Screenshot grounding data
▼▼▼

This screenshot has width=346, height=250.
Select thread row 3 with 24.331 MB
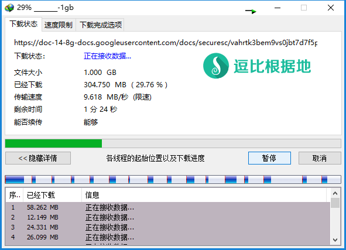click(x=167, y=227)
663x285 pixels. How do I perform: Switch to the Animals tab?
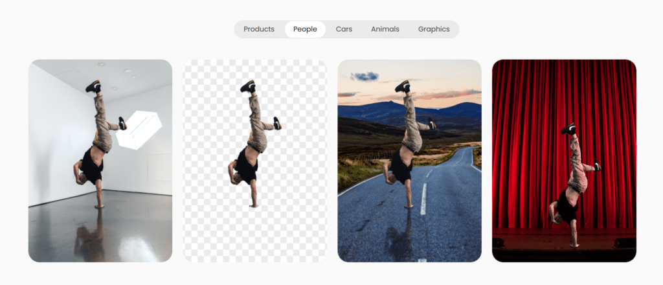pos(385,29)
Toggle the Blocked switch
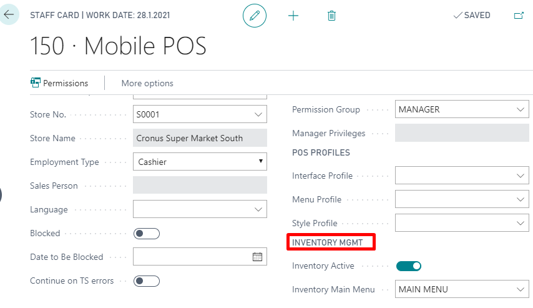 coord(147,234)
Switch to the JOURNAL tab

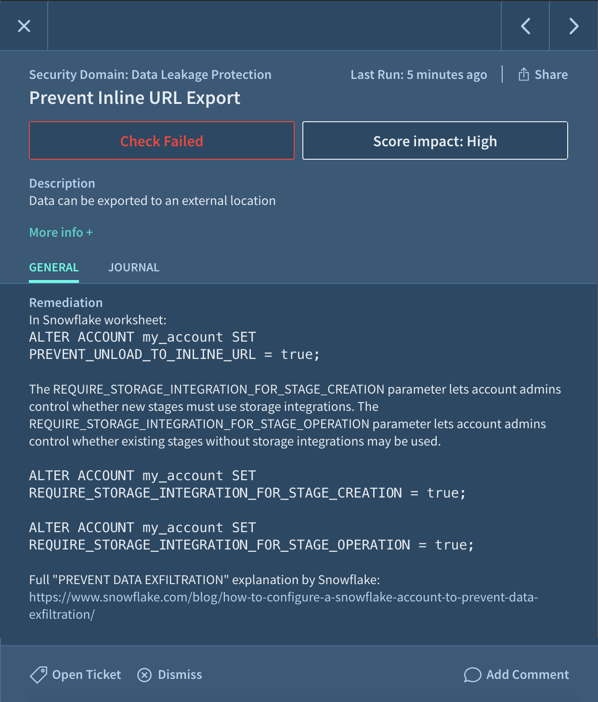134,268
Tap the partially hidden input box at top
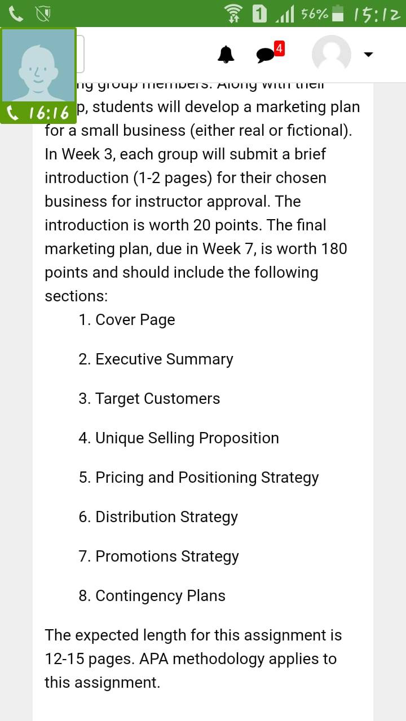Image resolution: width=406 pixels, height=721 pixels. click(x=80, y=54)
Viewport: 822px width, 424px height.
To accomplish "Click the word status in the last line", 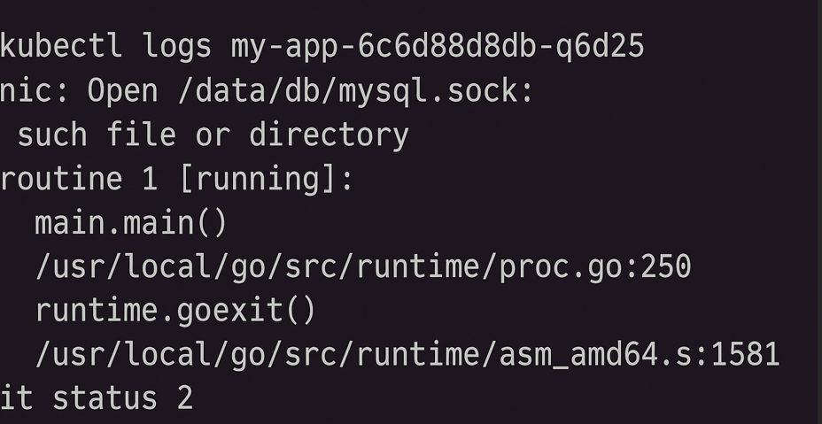I will 105,397.
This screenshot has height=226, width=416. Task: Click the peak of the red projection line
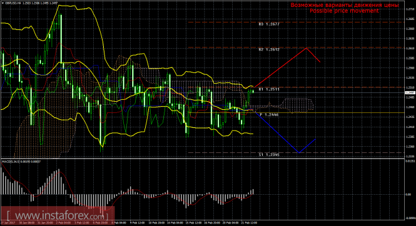tap(307, 48)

▲▲▲

> [WORK ORDER]
Print from the line containing "663x285 pixels. How" through the line containing "Viewport: 822px width, 424px height." in the data above, exactly as the lines stand, and omit every picture.

> [YOUR RESPONSE]
663x285 pixels. How do I perform: Switch to the Animals tab?
pos(385,29)
Toggle the Blocked switch
 coord(147,234)
Switch to the JOURNAL tab

134,268
Tap the partially hidden input box at top
Image resolution: width=406 pixels, height=721 pixels. click(x=80, y=54)
Viewport: 822px width, 424px height.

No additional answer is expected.